Posters | 2025 | Shimadzu | HPLC SymposiumInstrumentation
HPLC, Sample Preparation
Industries
Food & Agriculture
Manufacturer
Shimadzu

Summary

Significance of the Topic


The separation and quantification of D- and L-amino acids is critical for food quality, flavor profiling and disease biomarker discovery. Traditional LC/MS methods face matrix effects, while multi-dimensional HPLC is time-consuming and complex. A rapid, sensitive UHPLC method with chiral derivatization can streamline analyses in various food and beverage matrices.

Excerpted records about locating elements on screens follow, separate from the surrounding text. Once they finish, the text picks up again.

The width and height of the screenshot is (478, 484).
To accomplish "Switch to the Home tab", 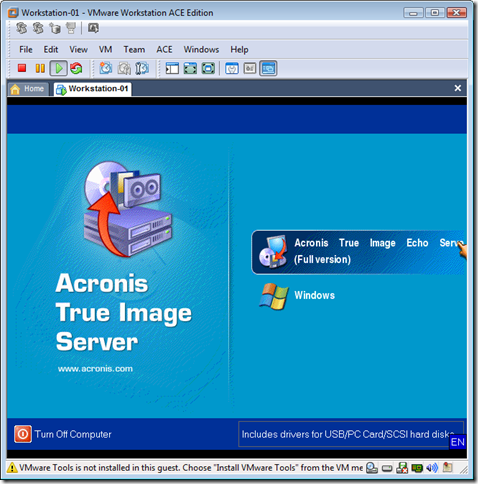I will coord(28,89).
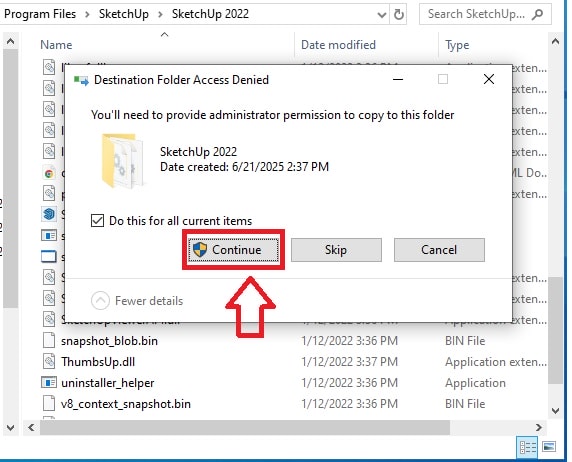Click the horizontal scrollbar right arrow
This screenshot has height=462, width=572.
tap(538, 427)

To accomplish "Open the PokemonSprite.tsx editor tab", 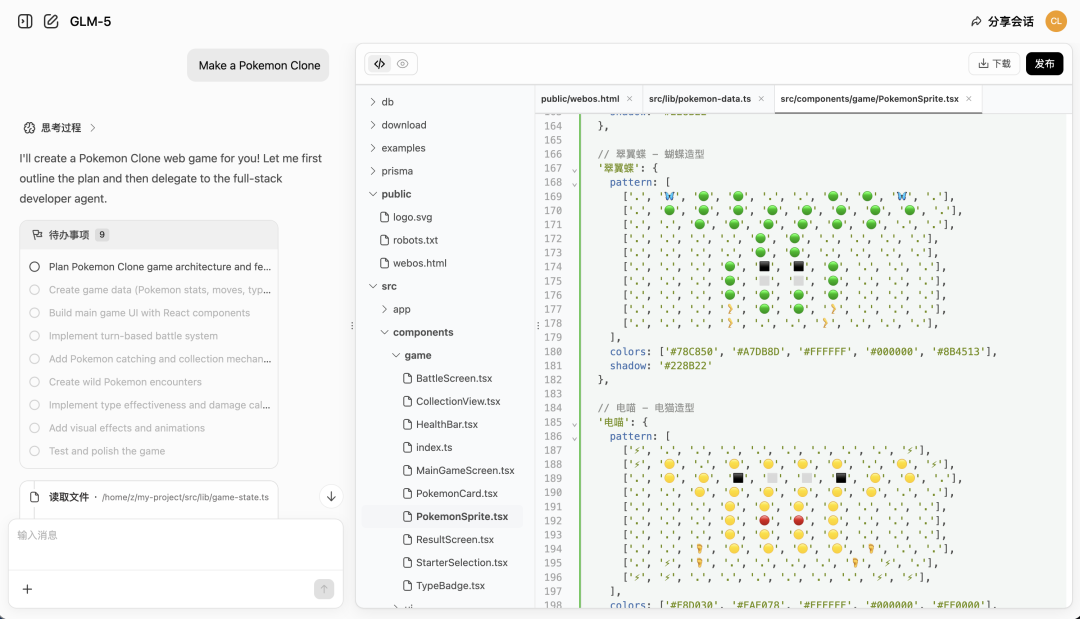I will click(x=868, y=99).
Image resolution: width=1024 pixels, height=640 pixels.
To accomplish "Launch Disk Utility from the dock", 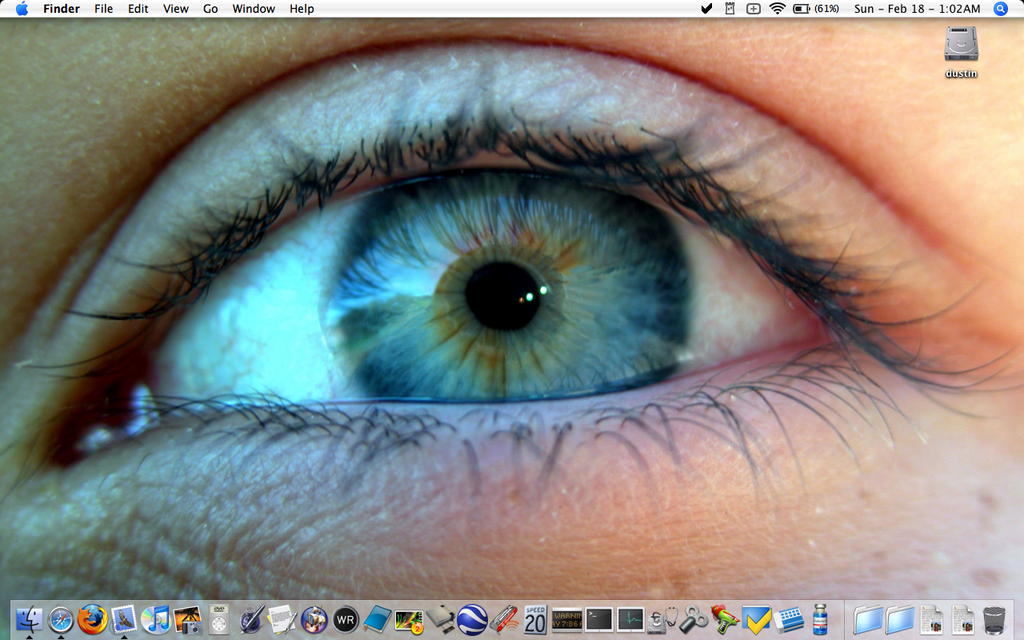I will click(661, 619).
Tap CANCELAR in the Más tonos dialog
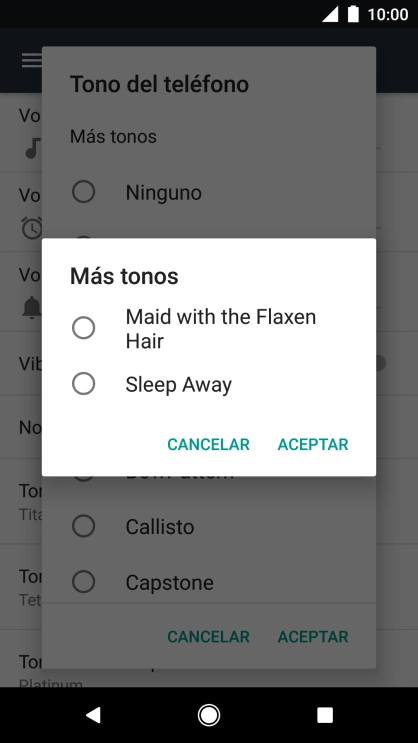This screenshot has height=743, width=418. click(x=209, y=444)
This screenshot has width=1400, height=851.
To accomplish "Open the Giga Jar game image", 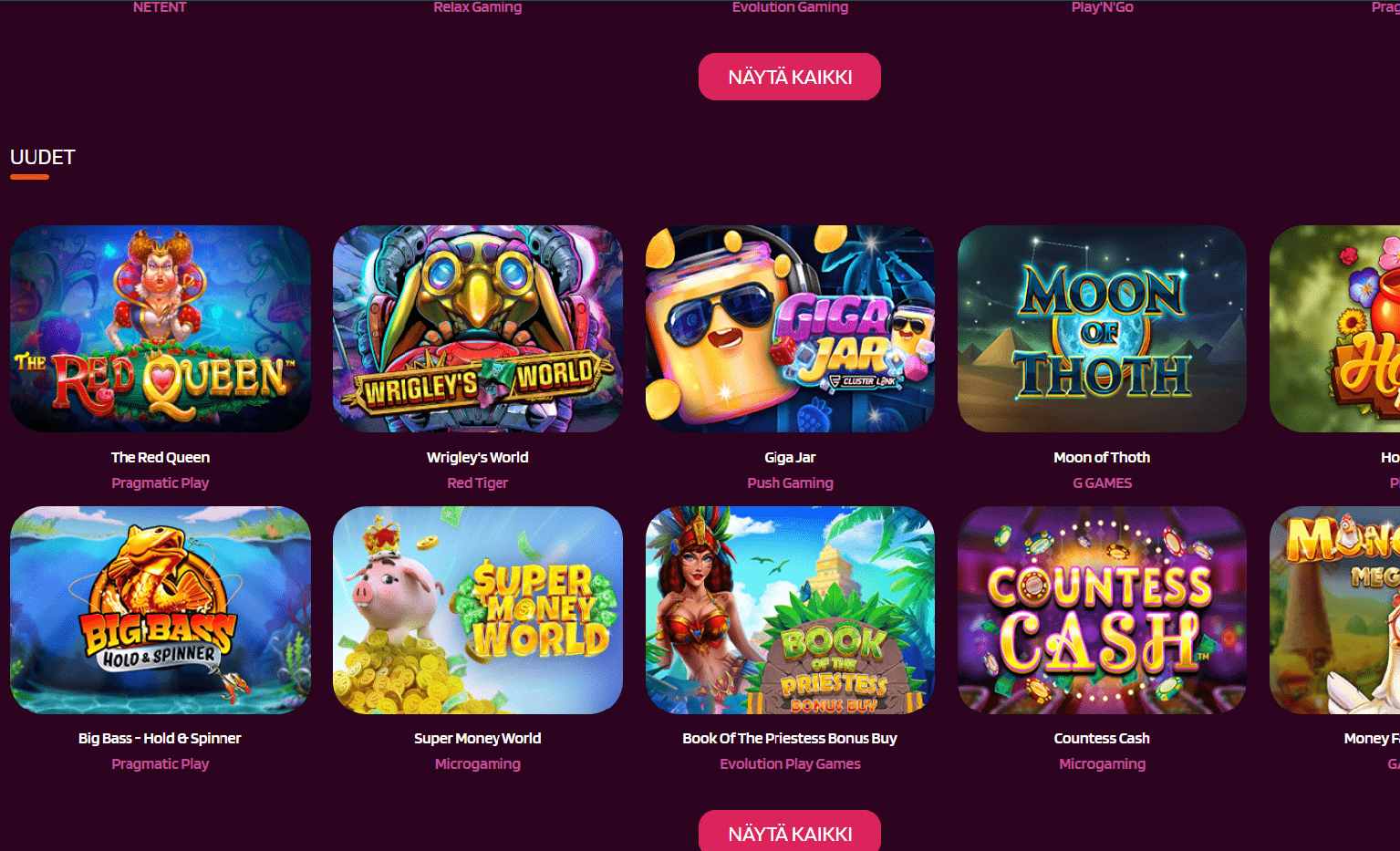I will tap(790, 328).
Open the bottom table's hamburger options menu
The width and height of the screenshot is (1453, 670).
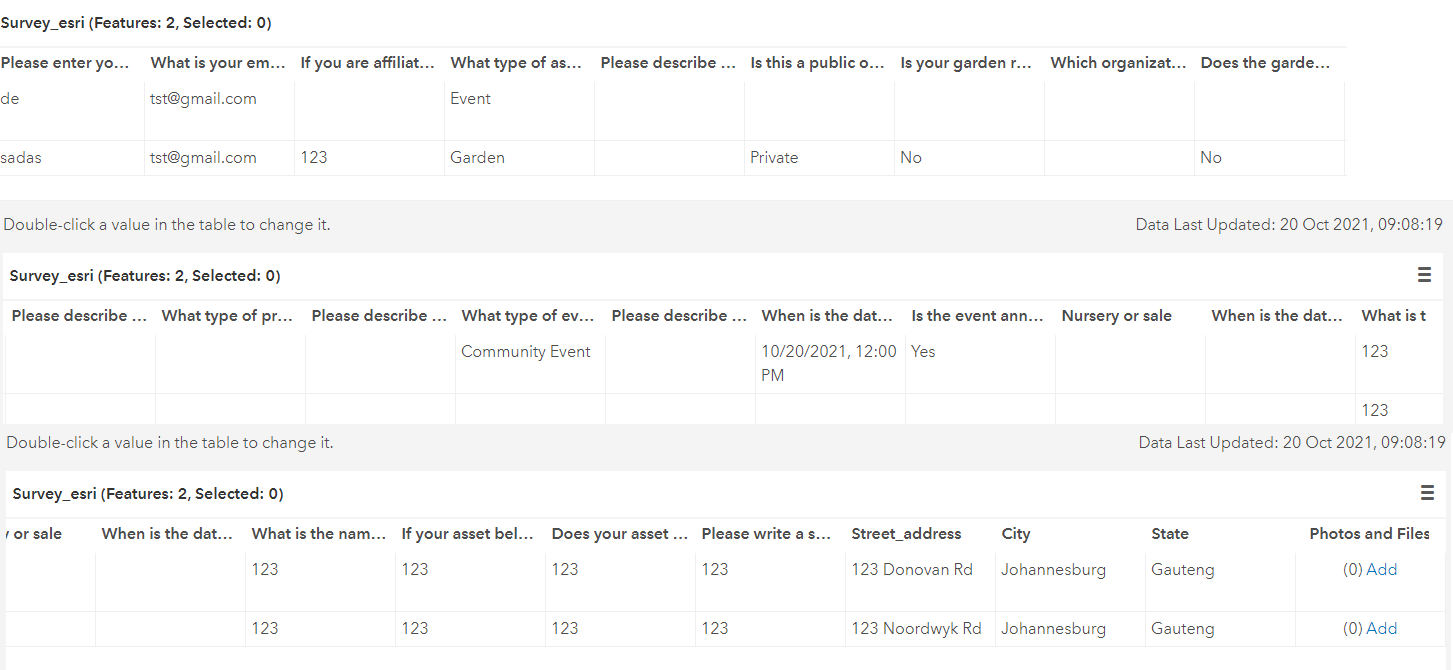point(1427,493)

Objectives and Study Overview


This work aimed to develop and validate a single-run UHPLC method for simultaneous determination of 37 proteinogenic D/L-amino acids (excluding proline). The study focused on automatic pre-column derivatization with OPA and chiral thiols (N-acetyl-L-cysteine or N-isobutyryl-L-cysteine), optimized chromatographic conditions, and application to beverage samples.

Experimental Methodology


The method combined automatic derivatization and mobile phase blending:
  • Sample matrices: two beer types, sake, red wine, white wine, diluted in HCl and filtered.
  • Derivatization: OPA/NIBC reagent mixing, 1.5 min reaction inside the autosampler needle.
  • Chromatography: Nexera X3 UHPLC, C18 column, gradient elution (phosphate buffer pH 6.9 with acetonitrile/methanol), flow rate 0.22 mL/min, 20 °C column temperature, FL detection Ex 338 nm/Em 455 nm.
  • Validation: RSD ≤1.6% (n=6), linearity r2 > 0.999, recovery 84.9–108.6% in spiked beer.

Instrumentation


  • UHPLC system: Shimadzu Nexera X3 with autosampler, binary pumps, column oven.
  • Column: CERI L-column3 C18 (150 × 2.1 mm, 2.0 µm) with pre-column filter.
  • Detector: fluorescence detector FLR.

Main Results and Discussion


  • Complete separation of 37 D/L-amino acid diastereomers in 66 min, ~45% faster than previous methods.
  • Optimal derivatization with OPA 2 mg/mL and NIBC 1 mg/mL, 1.5 min reaction time.
  • High sensitivity and precision across all analytes; contaminants in real samples were well resolved.
  • Application to beverage samples revealed D-amino acid proportions ≤6% and consistent profiles with literature.
  • PCA discriminated between beer, wine, and sake based on D/L abundance patterns.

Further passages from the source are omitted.